Here are some of the key differences between home loans and loan against property, to help you understand better.
One of the key differences between property loans and home loans is the rate of interest that is being charged to the borrower. Typically, loans against property interest rates are higher than the interest levied on home loans. This is because banks and lending institutions think the chances of individuals defaulting on loans against property is higher. Additionally, the government and the Reserve Bank of India (RBI) always attempts to ensure that housing is affordable for all, hence, trying to minimize the cost of taking out a home loan.
Another important distinction between the two is that loans against property grant you around 60% of the property value, while for home loans this figure can shoot up to 90%. For most loans given against property, banks and lending institutions will typically get your property evaluated.
While home loans have limited use, that is they can usually only be obtained to buy a home, plot, property under construction amongst others, loans against property are usually multi-use. On the other hand, a loan against property is a multi-purpose loan which is availed by leveraging real estate to obtain funds for anything varying from expanding your business to funding your child’s higher education. A loan against property is secured by using your real estate asset as collateral.
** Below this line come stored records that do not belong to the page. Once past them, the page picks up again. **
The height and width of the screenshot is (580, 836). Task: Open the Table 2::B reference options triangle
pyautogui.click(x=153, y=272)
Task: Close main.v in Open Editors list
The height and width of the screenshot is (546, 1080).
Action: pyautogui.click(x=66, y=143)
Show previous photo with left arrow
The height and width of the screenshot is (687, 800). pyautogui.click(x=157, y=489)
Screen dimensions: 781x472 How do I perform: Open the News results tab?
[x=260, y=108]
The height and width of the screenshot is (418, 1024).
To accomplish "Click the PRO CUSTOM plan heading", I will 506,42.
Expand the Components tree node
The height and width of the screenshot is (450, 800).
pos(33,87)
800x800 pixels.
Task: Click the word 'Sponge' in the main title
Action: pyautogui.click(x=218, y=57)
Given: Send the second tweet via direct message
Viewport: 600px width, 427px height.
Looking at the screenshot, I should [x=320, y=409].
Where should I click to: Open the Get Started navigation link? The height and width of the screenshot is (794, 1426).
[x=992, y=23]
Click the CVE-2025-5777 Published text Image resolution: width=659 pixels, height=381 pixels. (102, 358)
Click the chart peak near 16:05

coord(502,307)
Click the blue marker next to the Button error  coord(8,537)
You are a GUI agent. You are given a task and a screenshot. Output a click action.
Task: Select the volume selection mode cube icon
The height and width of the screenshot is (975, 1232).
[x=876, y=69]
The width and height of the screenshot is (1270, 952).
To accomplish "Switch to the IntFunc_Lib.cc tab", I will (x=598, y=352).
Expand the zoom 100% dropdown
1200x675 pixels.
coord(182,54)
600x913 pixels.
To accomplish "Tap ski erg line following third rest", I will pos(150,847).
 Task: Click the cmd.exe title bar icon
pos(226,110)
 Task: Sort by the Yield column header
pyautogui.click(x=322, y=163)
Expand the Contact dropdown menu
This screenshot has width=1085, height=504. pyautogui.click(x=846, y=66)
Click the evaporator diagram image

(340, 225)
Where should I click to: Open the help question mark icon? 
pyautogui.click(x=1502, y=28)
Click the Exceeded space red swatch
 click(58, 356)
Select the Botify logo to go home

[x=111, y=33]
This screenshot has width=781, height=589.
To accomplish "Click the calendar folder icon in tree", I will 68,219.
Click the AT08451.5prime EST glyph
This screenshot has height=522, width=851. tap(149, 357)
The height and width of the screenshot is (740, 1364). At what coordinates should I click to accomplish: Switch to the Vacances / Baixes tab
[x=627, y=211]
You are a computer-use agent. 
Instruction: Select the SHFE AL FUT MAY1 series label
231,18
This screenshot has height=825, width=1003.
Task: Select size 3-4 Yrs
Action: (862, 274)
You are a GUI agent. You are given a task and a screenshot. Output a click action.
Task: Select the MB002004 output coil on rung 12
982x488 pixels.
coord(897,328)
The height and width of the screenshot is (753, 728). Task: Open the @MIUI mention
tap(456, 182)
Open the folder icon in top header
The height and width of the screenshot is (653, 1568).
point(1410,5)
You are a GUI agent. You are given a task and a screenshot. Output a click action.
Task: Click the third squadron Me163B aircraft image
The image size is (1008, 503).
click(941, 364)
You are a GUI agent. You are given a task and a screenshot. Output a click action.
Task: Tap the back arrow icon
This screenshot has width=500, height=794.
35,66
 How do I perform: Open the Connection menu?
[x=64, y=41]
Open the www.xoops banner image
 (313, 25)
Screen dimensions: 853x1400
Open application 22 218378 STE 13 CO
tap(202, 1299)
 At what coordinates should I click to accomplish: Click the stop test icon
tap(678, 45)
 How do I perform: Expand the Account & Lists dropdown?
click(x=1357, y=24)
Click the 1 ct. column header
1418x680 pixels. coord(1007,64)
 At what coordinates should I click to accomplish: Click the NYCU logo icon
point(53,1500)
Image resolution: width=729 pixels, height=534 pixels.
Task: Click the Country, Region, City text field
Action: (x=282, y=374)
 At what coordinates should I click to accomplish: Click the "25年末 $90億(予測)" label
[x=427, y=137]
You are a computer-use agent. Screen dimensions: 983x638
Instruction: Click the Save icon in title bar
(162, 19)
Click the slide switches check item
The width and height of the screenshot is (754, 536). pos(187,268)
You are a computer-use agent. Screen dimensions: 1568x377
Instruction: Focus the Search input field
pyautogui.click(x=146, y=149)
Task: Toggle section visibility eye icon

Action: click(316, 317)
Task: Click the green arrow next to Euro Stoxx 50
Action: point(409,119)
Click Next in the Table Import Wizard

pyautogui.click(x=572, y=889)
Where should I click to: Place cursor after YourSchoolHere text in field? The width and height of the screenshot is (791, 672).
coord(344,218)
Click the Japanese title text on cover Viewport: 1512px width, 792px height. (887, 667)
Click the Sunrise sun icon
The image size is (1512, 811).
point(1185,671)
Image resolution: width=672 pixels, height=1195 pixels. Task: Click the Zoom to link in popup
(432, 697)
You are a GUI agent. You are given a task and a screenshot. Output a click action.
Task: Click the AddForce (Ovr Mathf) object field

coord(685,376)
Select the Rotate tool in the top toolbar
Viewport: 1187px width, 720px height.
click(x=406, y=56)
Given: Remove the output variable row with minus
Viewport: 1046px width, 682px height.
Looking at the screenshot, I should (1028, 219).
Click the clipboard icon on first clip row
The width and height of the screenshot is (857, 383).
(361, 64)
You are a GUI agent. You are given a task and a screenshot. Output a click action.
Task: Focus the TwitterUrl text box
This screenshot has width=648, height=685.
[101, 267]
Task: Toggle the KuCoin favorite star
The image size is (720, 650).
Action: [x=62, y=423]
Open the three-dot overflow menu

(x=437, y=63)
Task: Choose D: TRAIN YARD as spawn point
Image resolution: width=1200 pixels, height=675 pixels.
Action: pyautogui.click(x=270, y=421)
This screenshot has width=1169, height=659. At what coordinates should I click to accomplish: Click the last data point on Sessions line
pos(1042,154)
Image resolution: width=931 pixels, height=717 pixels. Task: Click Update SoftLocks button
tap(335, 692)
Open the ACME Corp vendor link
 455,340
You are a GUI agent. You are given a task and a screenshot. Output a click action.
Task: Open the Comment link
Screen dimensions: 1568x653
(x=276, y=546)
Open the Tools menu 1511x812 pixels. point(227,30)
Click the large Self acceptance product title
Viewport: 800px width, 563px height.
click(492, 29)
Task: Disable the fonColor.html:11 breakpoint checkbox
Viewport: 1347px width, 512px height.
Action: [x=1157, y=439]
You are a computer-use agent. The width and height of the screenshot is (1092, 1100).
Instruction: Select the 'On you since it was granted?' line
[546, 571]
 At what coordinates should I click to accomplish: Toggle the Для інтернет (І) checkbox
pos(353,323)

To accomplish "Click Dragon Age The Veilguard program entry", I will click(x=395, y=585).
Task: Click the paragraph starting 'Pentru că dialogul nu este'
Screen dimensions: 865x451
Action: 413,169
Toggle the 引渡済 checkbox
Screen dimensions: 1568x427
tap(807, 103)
The loan tenure you can avail for a loan against property and home loans tends to differ. Typically, home loans have tenures of 20 years and can go up to a maximum of 30 years. However, while still long, most loans against property have a maximum loan tenure of 15 years.
Almost all loans against property have the option of a top-up, which means that you can get more funding if necessary on your existing loan. This gives you more flexibility and allows you to use the same loan for multiple financial obligations. Typically, home loans do not have such a facility, however, some banks and lending institutions may provide you with the same contingent on further assessment.
Perhaps on the most noteworthy differences between the two loans is the tax exemption that can be availed. While loans against a property usually have non, home loans do come with tax benefits under Section 24 for the interest paid on them and under Section 80C for the actual the principal amount.
Usually, home loans required around 15 days to be approved and sanctioned and have a relatively simple documentation process. However, loans against property take longer to be processed as banks and lending institutions have to get the property valued as well as obtain and check upon personal information of the borrower.